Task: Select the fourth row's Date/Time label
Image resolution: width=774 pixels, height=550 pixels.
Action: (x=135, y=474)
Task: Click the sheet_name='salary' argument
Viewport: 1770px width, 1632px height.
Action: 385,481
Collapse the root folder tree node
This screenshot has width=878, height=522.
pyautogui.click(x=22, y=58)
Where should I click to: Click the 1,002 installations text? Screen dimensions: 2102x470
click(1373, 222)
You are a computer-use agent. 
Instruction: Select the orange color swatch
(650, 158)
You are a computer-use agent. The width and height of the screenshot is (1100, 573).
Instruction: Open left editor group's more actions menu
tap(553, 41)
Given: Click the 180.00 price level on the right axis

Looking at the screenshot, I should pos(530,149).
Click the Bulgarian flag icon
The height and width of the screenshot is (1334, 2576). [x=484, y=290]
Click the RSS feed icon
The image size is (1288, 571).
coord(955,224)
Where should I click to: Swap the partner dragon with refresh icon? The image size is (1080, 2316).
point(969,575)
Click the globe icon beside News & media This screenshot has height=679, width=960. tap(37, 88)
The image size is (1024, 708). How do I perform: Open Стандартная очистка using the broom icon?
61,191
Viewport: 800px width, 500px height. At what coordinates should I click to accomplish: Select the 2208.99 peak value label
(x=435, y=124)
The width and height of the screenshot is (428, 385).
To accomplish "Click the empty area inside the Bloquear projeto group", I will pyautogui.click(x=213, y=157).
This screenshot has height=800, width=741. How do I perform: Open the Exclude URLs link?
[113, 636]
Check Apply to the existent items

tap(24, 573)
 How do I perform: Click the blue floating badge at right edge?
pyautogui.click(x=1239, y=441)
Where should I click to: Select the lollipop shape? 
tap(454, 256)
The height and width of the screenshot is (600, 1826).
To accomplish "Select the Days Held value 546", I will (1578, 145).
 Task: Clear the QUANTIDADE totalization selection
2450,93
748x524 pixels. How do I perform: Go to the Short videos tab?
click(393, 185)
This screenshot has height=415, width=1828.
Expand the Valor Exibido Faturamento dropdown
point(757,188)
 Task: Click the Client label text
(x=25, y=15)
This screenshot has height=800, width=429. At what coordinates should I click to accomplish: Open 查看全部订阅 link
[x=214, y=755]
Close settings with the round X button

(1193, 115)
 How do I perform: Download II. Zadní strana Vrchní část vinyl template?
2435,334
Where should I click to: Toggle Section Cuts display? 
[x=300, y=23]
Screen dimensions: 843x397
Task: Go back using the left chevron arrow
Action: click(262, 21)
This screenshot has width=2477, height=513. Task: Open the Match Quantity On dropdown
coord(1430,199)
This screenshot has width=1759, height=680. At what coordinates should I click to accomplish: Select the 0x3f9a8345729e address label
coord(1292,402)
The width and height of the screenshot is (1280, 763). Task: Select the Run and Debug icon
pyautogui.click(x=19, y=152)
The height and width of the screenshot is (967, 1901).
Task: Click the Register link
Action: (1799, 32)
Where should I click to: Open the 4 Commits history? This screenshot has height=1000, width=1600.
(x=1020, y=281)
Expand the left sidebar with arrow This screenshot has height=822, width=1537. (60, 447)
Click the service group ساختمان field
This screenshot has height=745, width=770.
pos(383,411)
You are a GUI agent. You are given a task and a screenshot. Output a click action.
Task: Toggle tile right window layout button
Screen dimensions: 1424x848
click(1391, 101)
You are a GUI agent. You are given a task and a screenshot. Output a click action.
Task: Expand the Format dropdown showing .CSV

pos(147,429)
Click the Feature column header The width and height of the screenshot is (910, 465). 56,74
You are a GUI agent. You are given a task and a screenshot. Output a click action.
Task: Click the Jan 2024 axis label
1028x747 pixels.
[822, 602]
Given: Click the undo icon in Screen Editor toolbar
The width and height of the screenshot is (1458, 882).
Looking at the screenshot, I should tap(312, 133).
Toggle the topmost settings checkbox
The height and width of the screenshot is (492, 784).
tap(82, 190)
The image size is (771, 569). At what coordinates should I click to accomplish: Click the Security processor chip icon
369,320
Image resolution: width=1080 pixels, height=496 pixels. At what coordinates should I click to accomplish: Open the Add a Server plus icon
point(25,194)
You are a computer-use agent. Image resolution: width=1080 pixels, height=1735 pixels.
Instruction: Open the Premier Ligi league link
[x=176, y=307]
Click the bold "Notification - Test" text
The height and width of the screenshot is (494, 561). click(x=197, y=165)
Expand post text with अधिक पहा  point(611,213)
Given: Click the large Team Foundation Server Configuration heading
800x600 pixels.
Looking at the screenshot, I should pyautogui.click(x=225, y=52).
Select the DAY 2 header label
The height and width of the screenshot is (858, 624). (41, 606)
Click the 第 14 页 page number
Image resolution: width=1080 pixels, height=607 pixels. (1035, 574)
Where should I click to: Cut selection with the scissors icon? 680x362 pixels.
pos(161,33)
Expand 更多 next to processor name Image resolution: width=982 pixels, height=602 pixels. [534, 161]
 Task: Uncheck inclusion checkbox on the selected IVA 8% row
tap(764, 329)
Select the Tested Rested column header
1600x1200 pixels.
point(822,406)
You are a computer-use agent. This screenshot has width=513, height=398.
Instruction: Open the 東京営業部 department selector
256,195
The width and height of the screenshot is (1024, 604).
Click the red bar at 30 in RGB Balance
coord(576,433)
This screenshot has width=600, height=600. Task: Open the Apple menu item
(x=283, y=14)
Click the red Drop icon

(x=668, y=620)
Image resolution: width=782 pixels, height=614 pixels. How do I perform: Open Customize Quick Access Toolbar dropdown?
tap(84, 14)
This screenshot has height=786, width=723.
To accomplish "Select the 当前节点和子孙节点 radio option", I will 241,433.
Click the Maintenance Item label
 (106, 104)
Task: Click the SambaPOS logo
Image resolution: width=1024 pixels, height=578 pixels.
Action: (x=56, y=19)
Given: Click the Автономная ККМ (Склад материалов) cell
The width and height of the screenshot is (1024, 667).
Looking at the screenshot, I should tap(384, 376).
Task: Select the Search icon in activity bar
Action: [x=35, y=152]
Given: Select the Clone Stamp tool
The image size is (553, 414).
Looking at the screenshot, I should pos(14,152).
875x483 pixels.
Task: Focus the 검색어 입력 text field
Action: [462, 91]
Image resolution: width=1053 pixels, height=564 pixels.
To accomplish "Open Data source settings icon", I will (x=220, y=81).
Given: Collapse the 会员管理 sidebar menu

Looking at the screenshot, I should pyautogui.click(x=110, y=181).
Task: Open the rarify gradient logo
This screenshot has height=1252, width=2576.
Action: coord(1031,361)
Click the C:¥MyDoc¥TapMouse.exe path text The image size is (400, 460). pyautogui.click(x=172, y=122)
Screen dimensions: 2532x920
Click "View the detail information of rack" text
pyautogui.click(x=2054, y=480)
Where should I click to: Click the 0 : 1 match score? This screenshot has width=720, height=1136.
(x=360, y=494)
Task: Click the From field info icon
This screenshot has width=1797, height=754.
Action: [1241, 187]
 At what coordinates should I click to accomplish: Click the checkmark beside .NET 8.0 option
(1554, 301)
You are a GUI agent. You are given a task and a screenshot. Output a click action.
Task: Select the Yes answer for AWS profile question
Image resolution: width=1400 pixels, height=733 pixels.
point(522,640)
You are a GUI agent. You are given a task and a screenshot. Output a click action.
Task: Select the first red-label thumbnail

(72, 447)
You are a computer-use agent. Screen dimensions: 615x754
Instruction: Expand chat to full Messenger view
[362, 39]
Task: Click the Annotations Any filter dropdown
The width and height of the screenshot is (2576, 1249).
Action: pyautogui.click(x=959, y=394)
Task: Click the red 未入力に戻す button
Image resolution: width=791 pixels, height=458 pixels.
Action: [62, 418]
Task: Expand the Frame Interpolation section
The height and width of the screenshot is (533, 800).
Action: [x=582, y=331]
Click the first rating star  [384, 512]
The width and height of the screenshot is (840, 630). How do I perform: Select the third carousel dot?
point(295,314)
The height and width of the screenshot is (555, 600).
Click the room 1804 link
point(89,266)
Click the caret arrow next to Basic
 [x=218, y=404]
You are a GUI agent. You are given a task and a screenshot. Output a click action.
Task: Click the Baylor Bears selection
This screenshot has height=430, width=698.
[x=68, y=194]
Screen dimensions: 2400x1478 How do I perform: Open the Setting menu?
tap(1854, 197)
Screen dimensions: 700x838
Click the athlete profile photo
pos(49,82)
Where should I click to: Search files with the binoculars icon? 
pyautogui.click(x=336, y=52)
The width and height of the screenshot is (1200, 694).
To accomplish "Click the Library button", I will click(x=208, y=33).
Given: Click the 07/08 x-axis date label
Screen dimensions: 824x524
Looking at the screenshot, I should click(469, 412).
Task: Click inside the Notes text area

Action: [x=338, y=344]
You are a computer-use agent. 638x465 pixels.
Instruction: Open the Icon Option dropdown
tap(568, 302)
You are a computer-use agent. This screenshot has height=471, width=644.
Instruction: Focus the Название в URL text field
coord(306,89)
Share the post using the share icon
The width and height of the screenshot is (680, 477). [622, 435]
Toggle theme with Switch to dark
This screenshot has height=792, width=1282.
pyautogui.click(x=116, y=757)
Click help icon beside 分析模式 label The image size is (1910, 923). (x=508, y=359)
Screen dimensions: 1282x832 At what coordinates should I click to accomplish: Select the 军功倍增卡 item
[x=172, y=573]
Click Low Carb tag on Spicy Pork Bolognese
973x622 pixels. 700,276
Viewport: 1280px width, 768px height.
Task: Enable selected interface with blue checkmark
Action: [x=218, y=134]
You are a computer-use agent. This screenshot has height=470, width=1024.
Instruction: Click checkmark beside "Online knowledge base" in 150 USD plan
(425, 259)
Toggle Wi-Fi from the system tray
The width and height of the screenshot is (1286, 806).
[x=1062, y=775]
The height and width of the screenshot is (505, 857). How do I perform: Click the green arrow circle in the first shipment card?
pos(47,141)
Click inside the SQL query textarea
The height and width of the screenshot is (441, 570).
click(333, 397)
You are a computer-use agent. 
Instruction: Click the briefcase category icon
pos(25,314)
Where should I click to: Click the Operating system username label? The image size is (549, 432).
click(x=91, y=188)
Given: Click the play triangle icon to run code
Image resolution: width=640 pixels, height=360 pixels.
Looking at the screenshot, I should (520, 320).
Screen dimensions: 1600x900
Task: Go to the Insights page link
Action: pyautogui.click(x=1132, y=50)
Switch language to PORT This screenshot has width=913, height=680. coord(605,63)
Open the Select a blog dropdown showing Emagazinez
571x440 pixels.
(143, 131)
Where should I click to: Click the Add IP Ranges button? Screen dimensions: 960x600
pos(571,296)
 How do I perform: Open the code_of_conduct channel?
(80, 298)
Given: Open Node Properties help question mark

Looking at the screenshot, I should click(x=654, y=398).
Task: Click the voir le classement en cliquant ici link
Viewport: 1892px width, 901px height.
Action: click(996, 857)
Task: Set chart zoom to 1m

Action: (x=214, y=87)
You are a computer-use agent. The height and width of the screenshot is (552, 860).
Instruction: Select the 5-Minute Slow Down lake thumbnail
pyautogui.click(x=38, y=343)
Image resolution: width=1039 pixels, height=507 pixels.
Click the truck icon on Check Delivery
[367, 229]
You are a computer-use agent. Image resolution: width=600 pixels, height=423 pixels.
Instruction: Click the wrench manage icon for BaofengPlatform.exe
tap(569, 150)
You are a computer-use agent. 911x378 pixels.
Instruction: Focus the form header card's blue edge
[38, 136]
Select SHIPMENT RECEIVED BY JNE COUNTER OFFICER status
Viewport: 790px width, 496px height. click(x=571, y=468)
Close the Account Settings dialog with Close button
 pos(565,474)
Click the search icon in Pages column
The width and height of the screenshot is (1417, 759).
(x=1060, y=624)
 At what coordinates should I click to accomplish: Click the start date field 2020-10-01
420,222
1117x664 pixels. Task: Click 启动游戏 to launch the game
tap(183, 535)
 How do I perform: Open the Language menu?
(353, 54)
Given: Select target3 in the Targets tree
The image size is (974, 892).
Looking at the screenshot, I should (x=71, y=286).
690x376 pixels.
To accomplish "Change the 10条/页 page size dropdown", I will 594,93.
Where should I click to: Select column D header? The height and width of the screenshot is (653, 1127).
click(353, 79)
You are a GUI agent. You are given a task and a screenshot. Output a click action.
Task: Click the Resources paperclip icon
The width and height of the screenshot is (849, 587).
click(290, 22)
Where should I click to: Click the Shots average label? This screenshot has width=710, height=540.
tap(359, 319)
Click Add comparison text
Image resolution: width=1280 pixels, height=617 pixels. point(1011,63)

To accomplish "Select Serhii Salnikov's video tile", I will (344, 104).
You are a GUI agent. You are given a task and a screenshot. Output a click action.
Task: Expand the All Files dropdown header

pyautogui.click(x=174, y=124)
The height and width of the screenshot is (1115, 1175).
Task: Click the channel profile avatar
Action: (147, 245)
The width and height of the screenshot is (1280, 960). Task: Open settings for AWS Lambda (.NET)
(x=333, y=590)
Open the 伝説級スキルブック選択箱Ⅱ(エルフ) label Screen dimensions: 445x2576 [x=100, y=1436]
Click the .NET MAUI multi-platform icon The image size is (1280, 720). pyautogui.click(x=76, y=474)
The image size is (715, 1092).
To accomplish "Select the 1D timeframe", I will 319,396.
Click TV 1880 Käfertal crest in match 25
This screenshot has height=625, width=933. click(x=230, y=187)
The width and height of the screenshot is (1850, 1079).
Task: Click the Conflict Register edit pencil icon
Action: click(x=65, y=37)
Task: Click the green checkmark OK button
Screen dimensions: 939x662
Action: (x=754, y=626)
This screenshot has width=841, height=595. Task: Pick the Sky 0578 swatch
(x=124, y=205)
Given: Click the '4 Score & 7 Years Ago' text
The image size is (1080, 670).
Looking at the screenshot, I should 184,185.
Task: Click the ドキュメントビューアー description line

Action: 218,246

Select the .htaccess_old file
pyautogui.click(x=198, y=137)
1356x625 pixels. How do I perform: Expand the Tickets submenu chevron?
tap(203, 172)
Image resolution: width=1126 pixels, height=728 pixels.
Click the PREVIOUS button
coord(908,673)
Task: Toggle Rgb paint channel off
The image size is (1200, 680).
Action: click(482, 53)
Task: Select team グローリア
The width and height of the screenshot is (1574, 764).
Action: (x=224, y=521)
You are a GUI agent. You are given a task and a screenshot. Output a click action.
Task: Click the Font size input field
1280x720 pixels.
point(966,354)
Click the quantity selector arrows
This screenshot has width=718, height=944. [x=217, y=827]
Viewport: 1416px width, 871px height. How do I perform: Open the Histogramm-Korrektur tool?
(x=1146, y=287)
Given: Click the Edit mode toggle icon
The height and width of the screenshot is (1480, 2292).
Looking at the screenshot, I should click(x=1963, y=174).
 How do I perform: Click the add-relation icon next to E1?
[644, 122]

- THE TASK
Output nothing but the line containing "Screen dimensions: 939x662" and each line after it in the entries above, exactly as written.

- SOLVED PROBLEM
Screen dimensions: 939x662
Action: (x=754, y=626)
This screenshot has width=841, height=595. Task: Pick the Sky 0578 swatch
(x=124, y=205)
Given: Click the '4 Score & 7 Years Ago' text
The image size is (1080, 670).
Looking at the screenshot, I should 184,185.
Task: Click the ドキュメントビューアー description line

Action: 218,246

Select the .htaccess_old file
pyautogui.click(x=198, y=137)
1356x625 pixels. How do I perform: Expand the Tickets submenu chevron?
tap(203, 172)
Image resolution: width=1126 pixels, height=728 pixels.
Click the PREVIOUS button
coord(908,673)
Task: Toggle Rgb paint channel off
The image size is (1200, 680).
Action: click(482, 53)
Task: Select team グローリア
The width and height of the screenshot is (1574, 764).
Action: (x=224, y=521)
You are a GUI agent. You are given a task and a screenshot. Output a click action.
Task: Click the Font size input field
1280x720 pixels.
point(966,354)
Click the quantity selector arrows
This screenshot has width=718, height=944. [x=217, y=827]
Viewport: 1416px width, 871px height. How do I perform: Open the Histogramm-Korrektur tool?
(x=1146, y=287)
Given: Click the Edit mode toggle icon
The height and width of the screenshot is (1480, 2292).
Looking at the screenshot, I should click(x=1963, y=174).
 How do I perform: Click the add-relation icon next to E1?
[644, 122]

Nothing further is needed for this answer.